Provided data:
- - - -
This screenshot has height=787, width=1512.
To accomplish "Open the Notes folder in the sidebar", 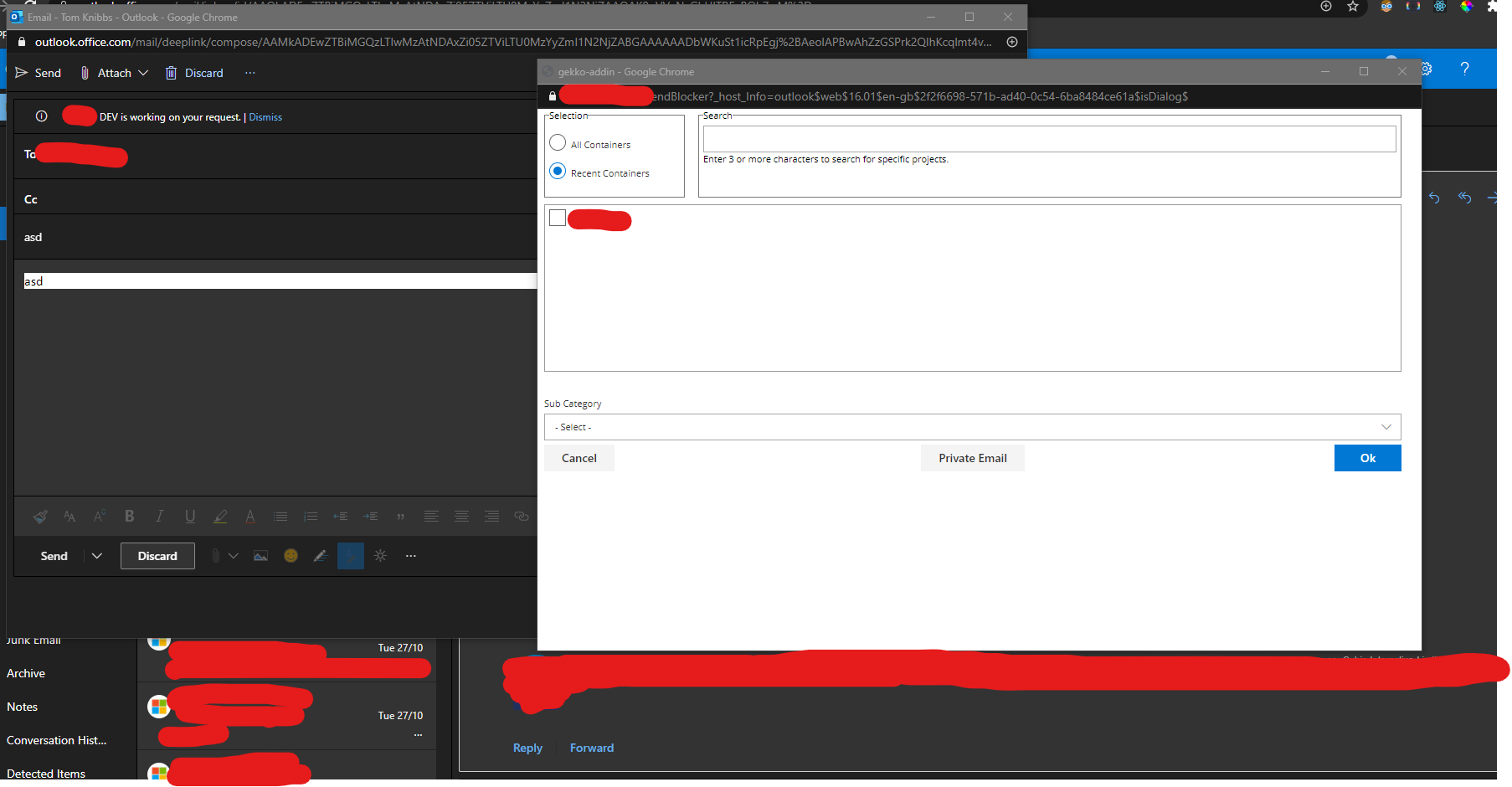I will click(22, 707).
- - - -
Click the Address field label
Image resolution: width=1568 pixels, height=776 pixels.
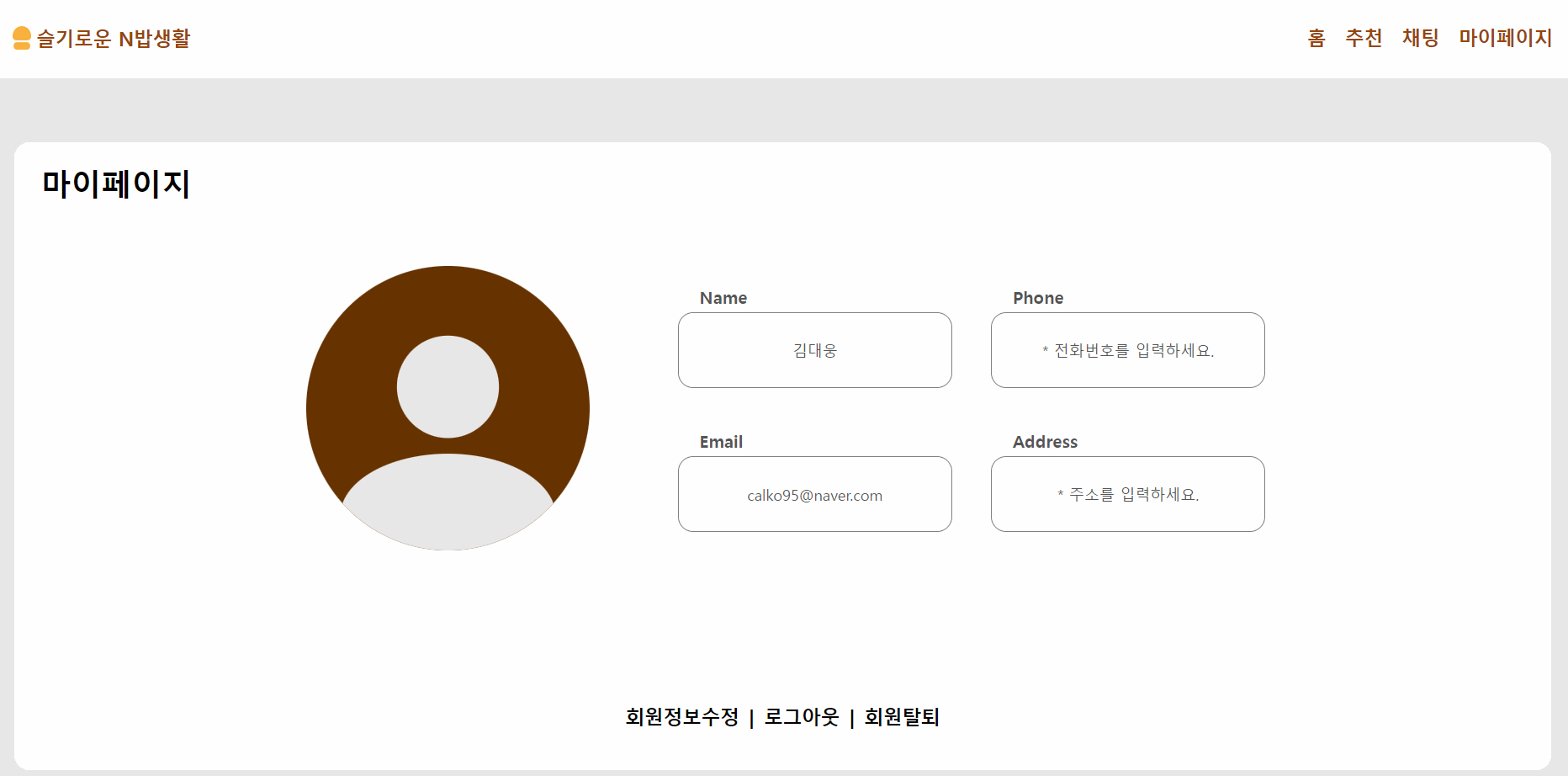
- - - -
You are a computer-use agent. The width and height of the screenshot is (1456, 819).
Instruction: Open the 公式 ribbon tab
- - - -
Problem to solve:
Please give the number of lines in the data above that hold "width", and write nothing else.

Exercise solution:
3